You’re an RMO. You’re a registrar. Or a consultant. You come to work each day, to a job you enjoy. It has its ups and downs like all jobs - you’re resilient, you get the work done. Go home, relax, eat, sleep, repeat.
But there are two types of work that we all do: proactive work and reactive work - you might think of proactive work as your work. As you become more senior, the more you recognise the importance of your work in reaching your own goals - and the goals of your organisation. Where you are going and what you are building for those around you, medicine as a whole and the world. Longer term, bigger picture stuff.

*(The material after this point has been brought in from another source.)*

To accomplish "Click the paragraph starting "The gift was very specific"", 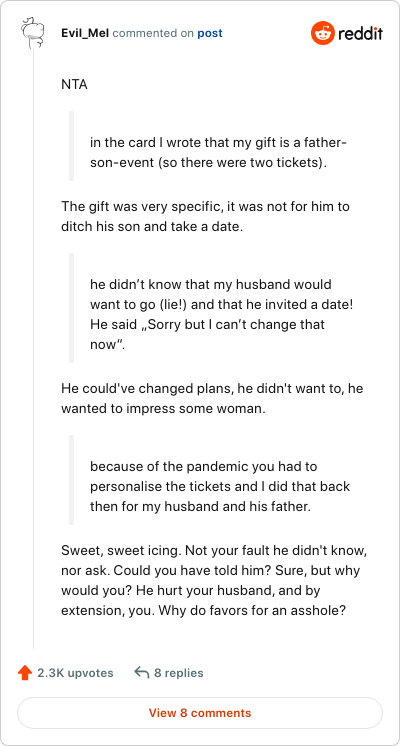I will click(205, 216).
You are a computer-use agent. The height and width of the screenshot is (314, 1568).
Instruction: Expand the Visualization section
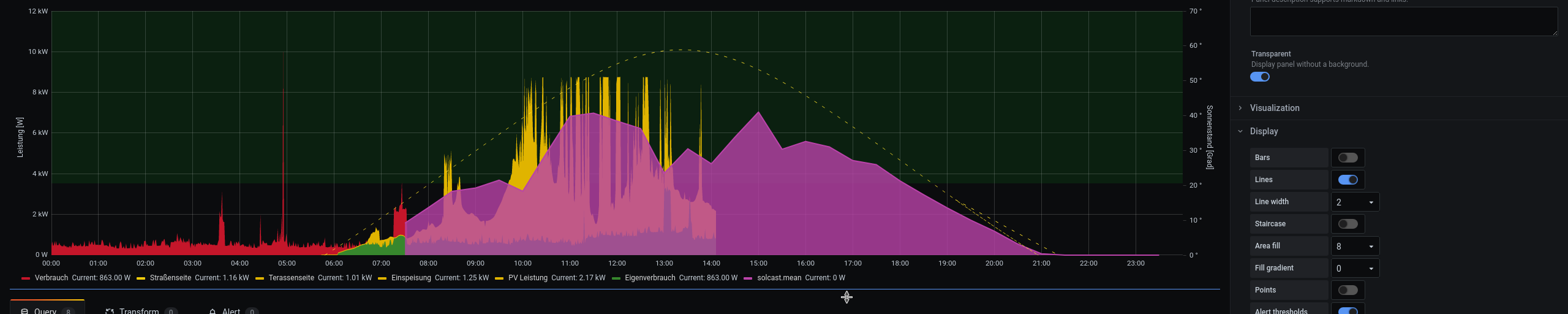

Let’s face it, our jobs are busy and we’re never short of things to do. It doesn’t only expand to fill the time, it expands way beyond the time we have. And this is why you have to:
- Spend time clarifying in your own mind what you need to be proactively working on
- Carve out some time each day or week to prioritise your work
- Learn techniques to be immensely productive
As a junior doctor, your work includes everything you’re doing to build a career, improve the care your teams deliver and to move you closer to your personal goals. Your work is proactive, not reactive and includes:
- The projects you are passionate about, the one you will present for peer review, the ones that are aligned with your WHY
- The projects you’re working on that make a difference to lots of patients who use your service
- The projects that will build your CV, increase your visibility to your boss or advance your career
- Personal development - clinical and other essential skills you’ve identified for growth and success, e.g. ALS pre-reading, learning to use SPSS, implementing a GTD strategy
For all of us, this includes taking time out for just thinking, for reflecting on things, bringing all your experiences together and working out how to move forward in the areas that are challenging you.
Even if we define our priorities for our day, often other people’s ‘urgent’ needs come along and derail our plans. Unless you intentionally block off time in your day or your week for longer-term, meaningful work, it will always get crowded out by the small stuff.
Of course for us, the small stuff isn’t usually small, and all the other things we do are absolutely important too. We can, however, be intentional in how we plan each day. So that when the end of the month comes around, we’ve all edged that bit closer to our important goals.
It’s very easy to be constantly sucked into a day and a week of busyness, bouncing from one urgent thing to the next. The best creative minds agree that giving ourselves time to think and focus on our own priorities - as well as the needs of others - is the key to long term productivity and success.
As Henry David Thoreau said, “It is not enough to be busy. So are the ants. The question is: What are we busy about?”